++++ Supplied material
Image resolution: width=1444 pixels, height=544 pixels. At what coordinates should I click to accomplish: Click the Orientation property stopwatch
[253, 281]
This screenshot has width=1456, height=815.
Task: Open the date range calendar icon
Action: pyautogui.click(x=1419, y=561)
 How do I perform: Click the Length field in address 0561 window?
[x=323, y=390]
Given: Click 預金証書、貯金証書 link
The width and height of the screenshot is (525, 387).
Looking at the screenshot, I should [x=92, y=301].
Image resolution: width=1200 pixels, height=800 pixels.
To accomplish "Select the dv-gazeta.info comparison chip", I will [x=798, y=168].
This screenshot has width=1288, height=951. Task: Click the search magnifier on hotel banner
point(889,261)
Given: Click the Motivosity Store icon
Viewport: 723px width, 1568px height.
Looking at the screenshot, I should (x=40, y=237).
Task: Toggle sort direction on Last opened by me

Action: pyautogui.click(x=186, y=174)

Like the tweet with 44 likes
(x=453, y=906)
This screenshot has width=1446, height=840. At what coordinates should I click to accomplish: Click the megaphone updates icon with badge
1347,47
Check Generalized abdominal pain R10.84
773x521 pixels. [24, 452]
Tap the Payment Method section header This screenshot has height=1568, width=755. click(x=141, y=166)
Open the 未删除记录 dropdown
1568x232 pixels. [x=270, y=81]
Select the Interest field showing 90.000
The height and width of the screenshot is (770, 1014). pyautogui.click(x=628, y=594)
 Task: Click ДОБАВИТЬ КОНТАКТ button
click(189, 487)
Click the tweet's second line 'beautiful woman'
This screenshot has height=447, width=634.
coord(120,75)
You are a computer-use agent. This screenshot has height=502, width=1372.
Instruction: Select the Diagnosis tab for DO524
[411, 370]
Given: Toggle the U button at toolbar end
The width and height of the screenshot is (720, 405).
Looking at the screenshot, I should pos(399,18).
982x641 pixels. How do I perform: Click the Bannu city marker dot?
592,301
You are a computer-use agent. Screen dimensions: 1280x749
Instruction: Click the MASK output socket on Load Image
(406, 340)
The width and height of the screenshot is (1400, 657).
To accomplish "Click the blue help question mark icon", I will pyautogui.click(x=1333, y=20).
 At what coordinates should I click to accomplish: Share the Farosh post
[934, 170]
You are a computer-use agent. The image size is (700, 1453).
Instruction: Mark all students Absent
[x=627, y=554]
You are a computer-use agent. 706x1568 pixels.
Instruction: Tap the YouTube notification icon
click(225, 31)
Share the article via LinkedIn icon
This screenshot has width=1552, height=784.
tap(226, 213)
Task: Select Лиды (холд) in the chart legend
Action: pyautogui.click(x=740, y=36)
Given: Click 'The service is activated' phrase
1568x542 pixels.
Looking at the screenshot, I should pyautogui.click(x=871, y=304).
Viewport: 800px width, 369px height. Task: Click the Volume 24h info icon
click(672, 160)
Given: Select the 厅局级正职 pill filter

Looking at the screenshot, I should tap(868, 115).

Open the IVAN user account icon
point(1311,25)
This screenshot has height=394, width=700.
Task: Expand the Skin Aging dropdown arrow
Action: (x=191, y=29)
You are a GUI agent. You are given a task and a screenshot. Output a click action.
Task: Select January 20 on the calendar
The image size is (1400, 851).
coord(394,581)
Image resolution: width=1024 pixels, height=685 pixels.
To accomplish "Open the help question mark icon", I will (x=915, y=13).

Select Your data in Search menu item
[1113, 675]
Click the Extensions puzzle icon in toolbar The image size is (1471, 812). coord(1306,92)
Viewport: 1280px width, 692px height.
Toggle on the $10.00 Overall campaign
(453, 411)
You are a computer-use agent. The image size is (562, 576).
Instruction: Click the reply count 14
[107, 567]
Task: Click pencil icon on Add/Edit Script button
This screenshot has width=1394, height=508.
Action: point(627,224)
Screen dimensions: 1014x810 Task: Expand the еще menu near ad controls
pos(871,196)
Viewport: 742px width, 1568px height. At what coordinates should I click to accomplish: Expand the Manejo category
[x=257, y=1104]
++++++++
**What the exercise asks**
Look above for the line with "Given: Click 預金証書、貯金証書 link" and the line with "Given: Click the Motivosity Store icon". Write out those two lines and all the lines between them, exactly, and no others.

**Result of the task**
Given: Click 預金証書、貯金証書 link
The width and height of the screenshot is (525, 387).
Looking at the screenshot, I should [x=92, y=301].
Image resolution: width=1200 pixels, height=800 pixels.
To accomplish "Select the dv-gazeta.info comparison chip", I will [x=798, y=168].
This screenshot has width=1288, height=951. Task: Click the search magnifier on hotel banner
point(889,261)
Given: Click the Motivosity Store icon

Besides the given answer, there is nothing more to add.